Un reportaje de Ana Morla

La investigadora Mariluz Congosto, informática, investigadora y docente especializada en análisis de redes sociales y visualización de datos, explica que la movilización de los voluntarios en las horas y días posteriores a la trágica DANA que asoló la comarca de L’Horta Sud fue “analógica-digital”. Las plataformas privadas, como WhatsApp, a través de las cuales te comunicas con tus círculos íntimos, fueron el origen de la primera reacción y organización espontánea. Laura García, voluntaria de 24 años en Aldaia, es un ejemplo del impacto de este servicio de mensajería: “Cuando empecé a ser consciente de lo que estaba ocurriendo, lo primero que hice fue entrar en WhatsApp para tener localizados a mis seres queridos, para confirmar que todos estaban a salvo”.

Redes sociales: de la crítica a la acción solidaria

Congosto distingue una segunda fase cuando las imágenes llegaron a TikTok e Instagram, atrayendo a más voluntarios e incluso a creadores de contenido, que amplifican el mensaje. La experta apunta que esta activación social fue especialmente liderada por jóvenes. “No fue una acción estructurada ni planeada. Cada grupo actuó desde su pequeña red cercana, pero todos coincidieron en algo: estar allí y ayudar. Lo extraordinario es que supieron llenar el vacío mientras llegaban las autoridades, y lo que comenzó como una acción local se convirtió en un esfuerzo masivo de ayuda”.

Centenares de jóvenes, sin esperar instrucciones, se organizaron de forma autónoma a través de redes sociales.

Gonzalo León, voluntario de 21 años en Aldaia, concide en que la energía y determinación de los jóvenes no solo se manifestó en la organización digital, sino también en su presencia física en las zonas afectadas: «Las redes sociales estaban llenas de información y de formas de ayudar.
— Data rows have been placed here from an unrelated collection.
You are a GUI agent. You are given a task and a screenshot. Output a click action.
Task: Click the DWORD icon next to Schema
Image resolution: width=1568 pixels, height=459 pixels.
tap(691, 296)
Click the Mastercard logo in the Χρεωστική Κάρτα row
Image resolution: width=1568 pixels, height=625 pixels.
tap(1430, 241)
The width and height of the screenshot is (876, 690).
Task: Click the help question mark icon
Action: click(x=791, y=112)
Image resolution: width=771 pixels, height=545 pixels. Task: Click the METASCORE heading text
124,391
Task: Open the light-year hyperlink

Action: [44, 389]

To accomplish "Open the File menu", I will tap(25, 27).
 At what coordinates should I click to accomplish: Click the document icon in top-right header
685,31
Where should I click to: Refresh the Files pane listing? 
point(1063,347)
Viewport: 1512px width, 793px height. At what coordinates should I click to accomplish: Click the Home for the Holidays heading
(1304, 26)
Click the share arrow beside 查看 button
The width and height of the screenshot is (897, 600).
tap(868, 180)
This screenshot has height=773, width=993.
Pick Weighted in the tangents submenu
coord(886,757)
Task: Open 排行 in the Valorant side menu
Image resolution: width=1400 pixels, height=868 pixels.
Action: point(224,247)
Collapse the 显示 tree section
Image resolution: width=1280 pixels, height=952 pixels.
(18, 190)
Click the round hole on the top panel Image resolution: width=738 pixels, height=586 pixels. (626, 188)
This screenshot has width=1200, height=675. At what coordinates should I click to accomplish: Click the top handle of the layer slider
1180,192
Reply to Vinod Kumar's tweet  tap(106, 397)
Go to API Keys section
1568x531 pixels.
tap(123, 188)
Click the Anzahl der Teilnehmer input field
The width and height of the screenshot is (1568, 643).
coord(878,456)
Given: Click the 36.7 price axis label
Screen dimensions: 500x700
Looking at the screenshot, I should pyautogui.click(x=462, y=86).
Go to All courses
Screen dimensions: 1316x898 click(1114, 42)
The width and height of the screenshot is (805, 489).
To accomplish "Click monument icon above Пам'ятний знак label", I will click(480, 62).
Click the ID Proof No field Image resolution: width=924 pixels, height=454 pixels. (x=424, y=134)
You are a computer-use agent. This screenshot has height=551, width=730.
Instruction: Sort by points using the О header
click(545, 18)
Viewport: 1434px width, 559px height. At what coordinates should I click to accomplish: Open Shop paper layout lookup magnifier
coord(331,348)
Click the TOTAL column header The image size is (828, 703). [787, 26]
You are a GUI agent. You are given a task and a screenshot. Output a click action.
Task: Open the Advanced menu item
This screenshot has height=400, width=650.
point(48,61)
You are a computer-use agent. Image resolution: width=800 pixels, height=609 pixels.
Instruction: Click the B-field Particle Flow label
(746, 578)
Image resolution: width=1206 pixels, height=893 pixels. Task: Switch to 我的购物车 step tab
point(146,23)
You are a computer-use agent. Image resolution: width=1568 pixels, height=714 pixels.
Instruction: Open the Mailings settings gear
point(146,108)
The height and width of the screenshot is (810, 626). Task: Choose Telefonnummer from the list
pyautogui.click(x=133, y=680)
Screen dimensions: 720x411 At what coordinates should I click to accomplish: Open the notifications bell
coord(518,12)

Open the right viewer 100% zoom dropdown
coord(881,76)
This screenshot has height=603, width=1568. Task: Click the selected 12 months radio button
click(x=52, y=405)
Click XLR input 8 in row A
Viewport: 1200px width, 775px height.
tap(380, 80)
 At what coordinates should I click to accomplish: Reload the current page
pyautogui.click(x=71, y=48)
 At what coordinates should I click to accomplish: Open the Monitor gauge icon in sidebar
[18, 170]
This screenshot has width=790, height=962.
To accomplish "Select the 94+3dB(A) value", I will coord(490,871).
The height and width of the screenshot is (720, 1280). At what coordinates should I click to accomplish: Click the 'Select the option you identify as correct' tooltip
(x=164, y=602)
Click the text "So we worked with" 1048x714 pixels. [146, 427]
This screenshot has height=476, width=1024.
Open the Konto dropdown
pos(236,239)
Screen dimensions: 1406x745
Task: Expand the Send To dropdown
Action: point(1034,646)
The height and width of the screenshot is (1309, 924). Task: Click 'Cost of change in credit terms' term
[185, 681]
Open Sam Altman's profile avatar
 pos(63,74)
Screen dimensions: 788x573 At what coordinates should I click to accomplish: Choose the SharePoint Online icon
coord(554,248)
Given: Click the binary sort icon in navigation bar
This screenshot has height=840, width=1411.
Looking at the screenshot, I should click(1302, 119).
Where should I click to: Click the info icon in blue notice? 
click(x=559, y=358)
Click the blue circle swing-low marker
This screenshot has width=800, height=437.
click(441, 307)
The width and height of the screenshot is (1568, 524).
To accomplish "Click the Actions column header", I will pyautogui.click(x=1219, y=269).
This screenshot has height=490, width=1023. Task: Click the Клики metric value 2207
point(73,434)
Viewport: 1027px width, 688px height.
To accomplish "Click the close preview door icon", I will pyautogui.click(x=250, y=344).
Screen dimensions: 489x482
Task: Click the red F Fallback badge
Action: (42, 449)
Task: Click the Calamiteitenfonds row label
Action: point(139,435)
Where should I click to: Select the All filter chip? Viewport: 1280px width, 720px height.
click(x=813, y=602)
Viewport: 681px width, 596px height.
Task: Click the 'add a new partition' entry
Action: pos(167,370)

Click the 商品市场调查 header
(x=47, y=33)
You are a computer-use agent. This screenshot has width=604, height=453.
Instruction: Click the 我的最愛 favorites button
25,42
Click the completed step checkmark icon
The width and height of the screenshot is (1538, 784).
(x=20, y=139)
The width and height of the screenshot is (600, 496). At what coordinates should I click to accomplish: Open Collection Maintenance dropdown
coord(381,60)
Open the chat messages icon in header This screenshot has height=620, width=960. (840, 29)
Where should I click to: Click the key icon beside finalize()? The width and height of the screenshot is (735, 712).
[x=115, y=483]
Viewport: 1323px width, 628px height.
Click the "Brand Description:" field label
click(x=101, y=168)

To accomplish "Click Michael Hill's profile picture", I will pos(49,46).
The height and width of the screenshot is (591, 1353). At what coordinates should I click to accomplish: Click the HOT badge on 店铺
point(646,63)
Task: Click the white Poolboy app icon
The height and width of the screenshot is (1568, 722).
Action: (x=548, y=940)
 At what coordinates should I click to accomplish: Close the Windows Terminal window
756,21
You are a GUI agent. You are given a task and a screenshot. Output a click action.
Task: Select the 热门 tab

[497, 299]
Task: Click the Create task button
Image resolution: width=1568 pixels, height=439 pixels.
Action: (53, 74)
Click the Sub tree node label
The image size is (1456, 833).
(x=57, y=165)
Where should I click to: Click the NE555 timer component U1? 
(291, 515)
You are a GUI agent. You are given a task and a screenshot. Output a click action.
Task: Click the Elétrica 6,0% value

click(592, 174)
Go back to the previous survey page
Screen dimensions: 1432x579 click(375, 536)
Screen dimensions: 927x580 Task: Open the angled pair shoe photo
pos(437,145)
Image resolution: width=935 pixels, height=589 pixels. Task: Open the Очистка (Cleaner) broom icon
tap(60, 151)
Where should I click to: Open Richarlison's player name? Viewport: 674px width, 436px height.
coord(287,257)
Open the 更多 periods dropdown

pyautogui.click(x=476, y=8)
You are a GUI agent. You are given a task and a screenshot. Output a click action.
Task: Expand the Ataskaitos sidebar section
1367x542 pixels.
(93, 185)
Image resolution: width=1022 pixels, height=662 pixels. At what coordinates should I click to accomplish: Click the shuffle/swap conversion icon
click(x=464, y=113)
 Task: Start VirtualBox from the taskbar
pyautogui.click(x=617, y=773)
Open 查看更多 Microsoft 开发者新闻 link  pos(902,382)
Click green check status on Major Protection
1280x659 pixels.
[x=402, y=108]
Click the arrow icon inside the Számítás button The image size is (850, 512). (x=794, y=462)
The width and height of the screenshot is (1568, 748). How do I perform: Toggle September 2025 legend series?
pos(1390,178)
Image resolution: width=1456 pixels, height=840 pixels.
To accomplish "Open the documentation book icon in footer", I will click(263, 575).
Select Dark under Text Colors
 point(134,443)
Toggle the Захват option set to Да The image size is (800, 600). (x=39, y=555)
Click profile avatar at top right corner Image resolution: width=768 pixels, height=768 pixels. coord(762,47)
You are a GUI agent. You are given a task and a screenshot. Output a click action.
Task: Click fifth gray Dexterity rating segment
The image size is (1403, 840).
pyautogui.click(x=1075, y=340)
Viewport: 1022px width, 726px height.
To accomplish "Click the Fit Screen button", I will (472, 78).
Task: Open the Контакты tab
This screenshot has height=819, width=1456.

Fue casi un impulso instintivo coger lo que tenía en casa y salir hacia uno de los pueblos más afectados. Cada publicación que veía me contagiaba esa necesidad de estar allí, de hacer algo”.

Desinformación en medio de la tragedia

Congosto también señala una doble cara en el uso de las redes durante emergencias. “Salió lo mejor, pero también lo peor. Mientras muchos jóvenes difundían ayuda real y necesaria, otros aprovecharon para viralizar bulos dolorososEl caso del parking de Bonaire, con rumores de muertos que nunca existieron, es un ejemplo claro. Lo preocupante fue que incluso medios convencionales entraron en ese juego”. 

“Las instituciones deben contar con verificadores para frenar bulos”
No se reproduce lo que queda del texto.